L’objectif est ainsi de soutenir les capacités de résilience propres et inhérentes à chacun, pour éviter une chronicisation tant dans la symptomatologie que dans les interventions psychiatriques. Les interventions elles-mêmes devraient pouvoir être accessibles à tous, sans critères d’exclusion qui viendraient interférer ou ralentir le délai de prise en charge par exemple.
Un travail en réseau interdisciplinaire
Dans ce parcours vers le rétablissement et l’autonomisation, le travail en réseau interdisciplinaire et en étroite collaboration avec les partenaires ambulatoires sont essentiels. L’intervention psychiatrique, notamment de crise, ne vient pas remplacer ou se substituer à la prise en charge déjà en place mais vient renforcer cette dernière, en y ajoutant un liant complémentaire. L’interdisciplinarité née de la mutualisation des compétences et spécificités apportées par chaque métier (infirmier, psychologue, assistant social, éducateur, ergothérapeute, art thérapeute, etc.) permet d’offrir un soin intégratif et touchant tous les aspects bio-psycho-médico-sociaux.

■ Liste des enregistrements ■

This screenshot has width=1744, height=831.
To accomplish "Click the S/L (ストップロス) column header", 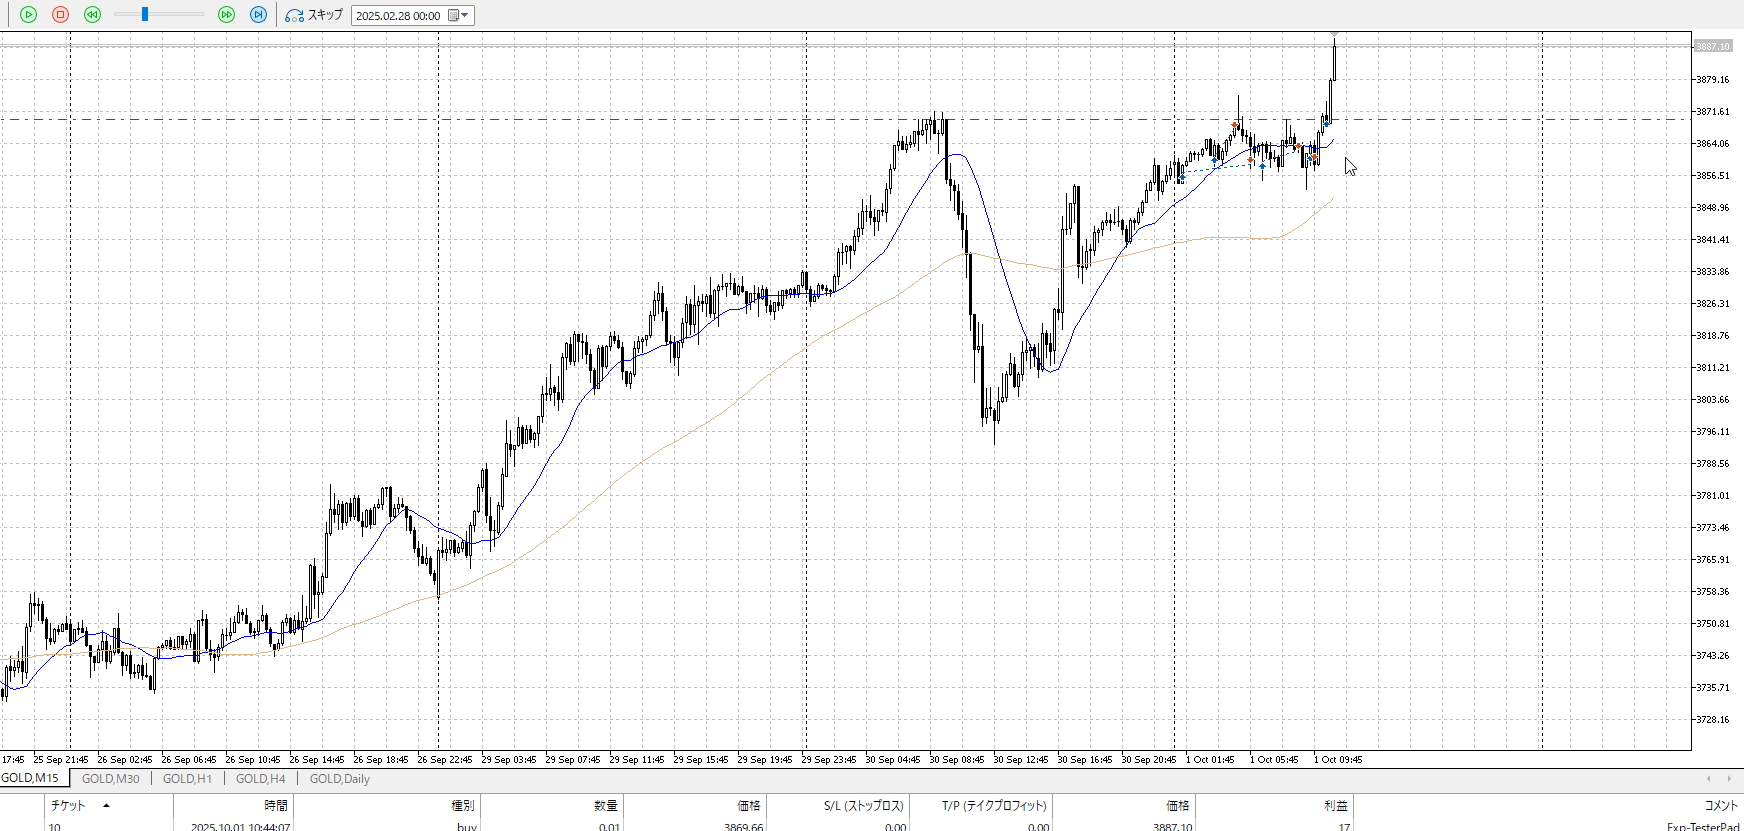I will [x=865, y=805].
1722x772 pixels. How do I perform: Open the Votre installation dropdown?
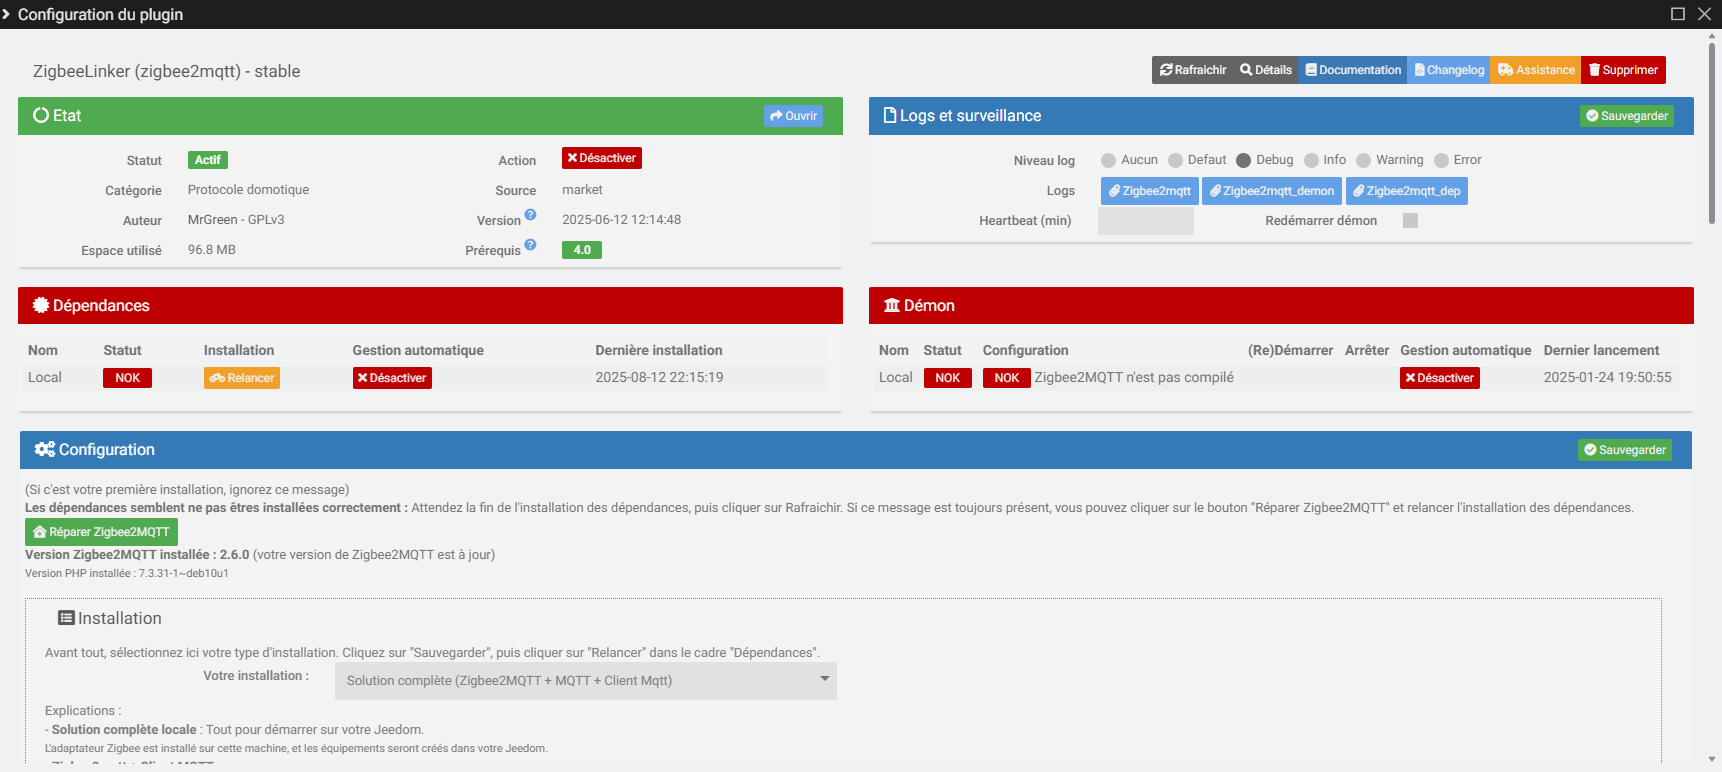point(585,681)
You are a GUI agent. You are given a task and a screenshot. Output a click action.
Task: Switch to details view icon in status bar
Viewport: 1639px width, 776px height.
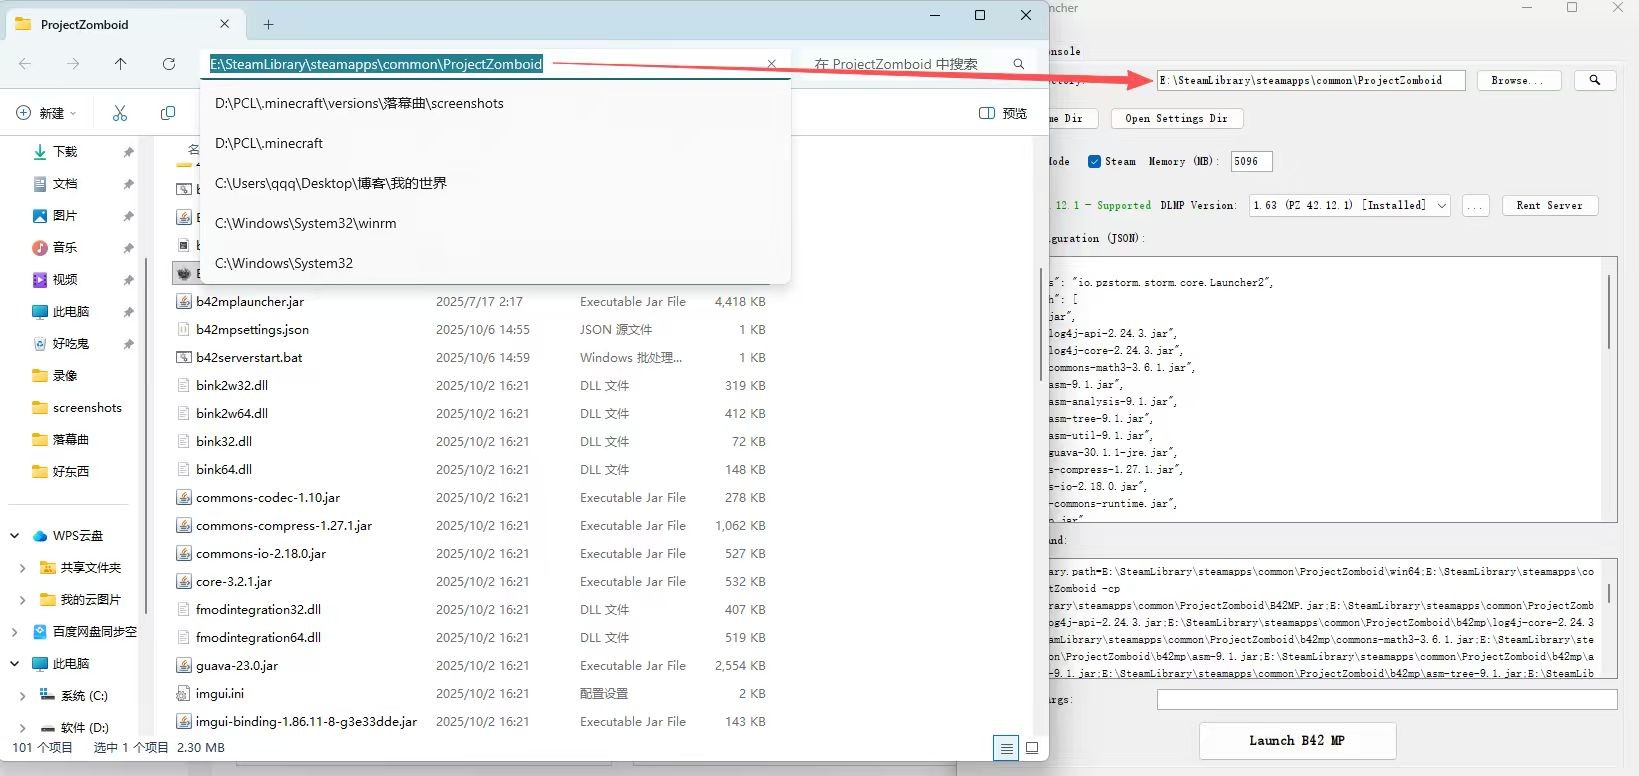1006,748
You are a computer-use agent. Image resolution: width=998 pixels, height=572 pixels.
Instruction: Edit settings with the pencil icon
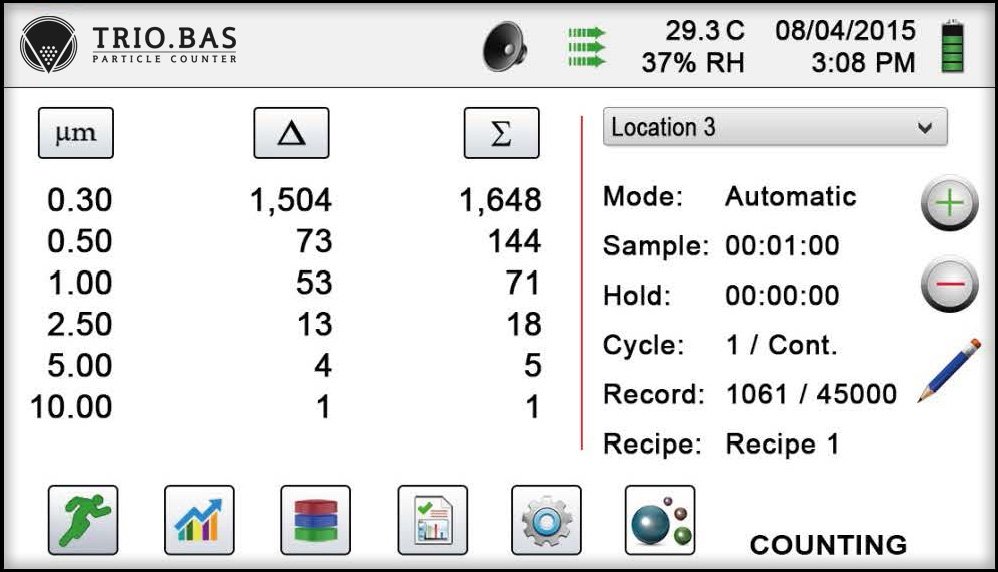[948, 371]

■ Travail à faire ■
1 – D'après le texte sur le soin psychiatrique, quel rôle joue l'intervention psychiatrique par rapport à la prise en charge déjà en place ?
2 – Recopiez mot pour mot le passage du texte sur le soin psychiatrique qui commence aux mots « Un travail en » et se termine après « les aspects bio-psycho-médico-sociaux. ».

■ Réponses aux exercices ■
1 – Elle ne la remplace pas : elle la renforce en y ajoutant un liant complémentaire.

2 –
Un travail en réseau interdisciplinaire
Dans ce parcours vers le rétablissement et l’autonomisation, le travail en réseau interdisciplinaire et en étroite collaboration avec les partenaires ambulatoires sont essentiels. L’intervention psychiatrique, notamment de crise, ne vient pas remplacer ou se substituer à la prise en charge déjà en place mais vient renforcer cette dernière, en y ajoutant un liant complémentaire. L’interdisciplinarité née de la mutualisation des compétences et spécificités apportées par chaque métier (infirmier, psychologue, assistant social, éducateur, ergothérapeute, art thérapeute, etc.) permet d’offrir un soin intégratif et touchant tous les aspects bio-psycho-médico-sociaux.